Exhaust pollution from highway traffic may affect blood pressure

Exhaust pollution from highway traffic may affect blood pressure

It isn’t the sitting for hours in stopped highway traffic that’s most responsible for raising one’s blood pressure.

It’s the highway traffic’s fumes.

That’s among the findings of a new study from the University of Washington in Seattle. that exposure to roadway pollution — even brief exposure to the fumes and smoke; two hours in rush-hour traffic — can cause significant increases in blood pressure readings.

The measure of the BP rise is nearly 5 millimeters of mercury, according to the report. That’s a jump that would push someone with normal levels to elevated or from elevated levels to stage 1 hypertension.

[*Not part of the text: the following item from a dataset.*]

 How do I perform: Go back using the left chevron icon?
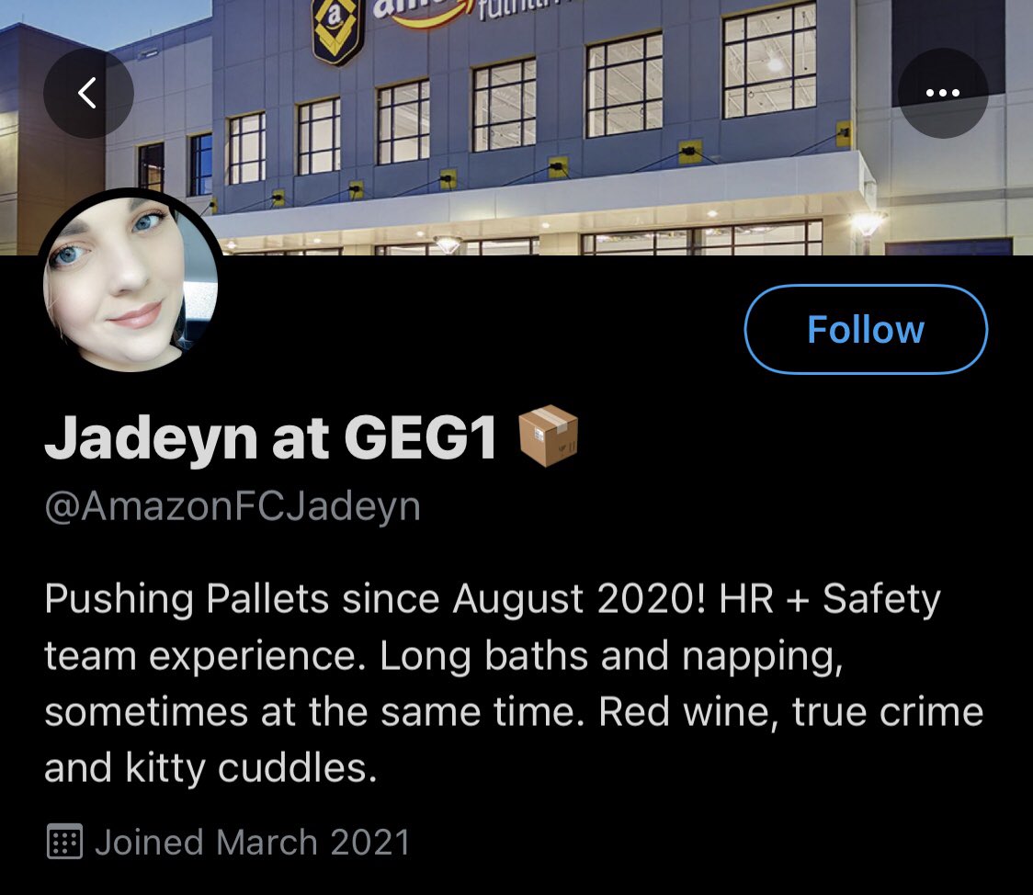point(88,93)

“It’s a real, interesting, important number that if you think of millions of people having this exposure every day, that’s moving a lot of people from the normal to the high blood pressure range,” said Dr. Joel Kaufman. “That has a lot of impact on the risk of heart attacks and strokes.”

Dr. Kaufman, a university physician and professor of environmental and occupational health sciences at UW, led the team study, which was published in the Annals of Internal Medicine.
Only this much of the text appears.